Imaging Findings: Of the various imaging modalities available Barium studies allows good mucosal details, however it provides no extragastric assessment which is necessary for disease staging. Multidetector computed tomography (MDCT) is the most commonly used technique for disease assessment allows disease diagnosis, staging and differentiation between various pathologies. Gastric adenocarcinoma and lymphoma account for majority of malignant lesions. Gastric carcinoma may presents as either polypoidal, ulcerative or as diffusely infiltrating lesion mimicking lymphoma, GIST and metastasis.

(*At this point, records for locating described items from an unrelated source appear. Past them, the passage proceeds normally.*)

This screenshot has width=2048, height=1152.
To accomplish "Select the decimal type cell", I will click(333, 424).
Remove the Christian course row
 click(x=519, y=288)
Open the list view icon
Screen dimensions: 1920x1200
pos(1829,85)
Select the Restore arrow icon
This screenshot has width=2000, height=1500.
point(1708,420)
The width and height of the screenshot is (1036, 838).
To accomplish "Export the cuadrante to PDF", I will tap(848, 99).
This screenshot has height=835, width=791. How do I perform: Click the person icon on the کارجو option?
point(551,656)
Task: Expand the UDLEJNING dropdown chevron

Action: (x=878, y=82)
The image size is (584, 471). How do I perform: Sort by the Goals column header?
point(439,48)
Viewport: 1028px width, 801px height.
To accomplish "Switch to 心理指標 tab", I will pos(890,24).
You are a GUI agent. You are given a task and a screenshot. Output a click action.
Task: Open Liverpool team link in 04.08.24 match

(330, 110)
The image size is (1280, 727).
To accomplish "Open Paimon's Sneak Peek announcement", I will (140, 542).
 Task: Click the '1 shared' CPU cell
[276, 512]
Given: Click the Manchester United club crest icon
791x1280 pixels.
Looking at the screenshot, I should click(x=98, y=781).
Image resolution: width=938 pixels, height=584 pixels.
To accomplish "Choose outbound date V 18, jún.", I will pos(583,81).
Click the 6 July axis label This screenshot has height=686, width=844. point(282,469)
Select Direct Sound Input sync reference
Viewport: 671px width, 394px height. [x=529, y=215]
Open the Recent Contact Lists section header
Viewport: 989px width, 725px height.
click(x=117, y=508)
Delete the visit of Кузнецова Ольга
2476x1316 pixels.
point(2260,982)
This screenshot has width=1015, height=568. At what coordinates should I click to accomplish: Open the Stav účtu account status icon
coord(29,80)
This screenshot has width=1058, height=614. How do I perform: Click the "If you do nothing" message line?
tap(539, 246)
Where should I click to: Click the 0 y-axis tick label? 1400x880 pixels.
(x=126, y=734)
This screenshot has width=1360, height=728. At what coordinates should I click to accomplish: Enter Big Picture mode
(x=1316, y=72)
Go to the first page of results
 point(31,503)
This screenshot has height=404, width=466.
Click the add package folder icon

Gastric lymphomatous involvement is usually secondary   present as bulky non-obstructing gastric thickening with lymphadenopathy extending below renal hila. GIST is the most common mesenchymal tumor may present as submucosal, intramural or extraluminal mass. Imaging features are exophytic mass with variable enhancement, may show cystic change, hemorrhage or fistulous communication with gut. Metastasis to stomach may be either by direct extension or hematogenous dissemination.

Conclusions: Similar pattern of gastric involvement in seen multitude of malignant etiologies, hence careful evaluation of gastric and ancillary findings is necessary to reach definitive diagnosis.

Keywords: Gastric Carcinoma, Lymphoma, Gastrointestinal stromal tumor(GIST), Metastasis, Multidetector computed tomography.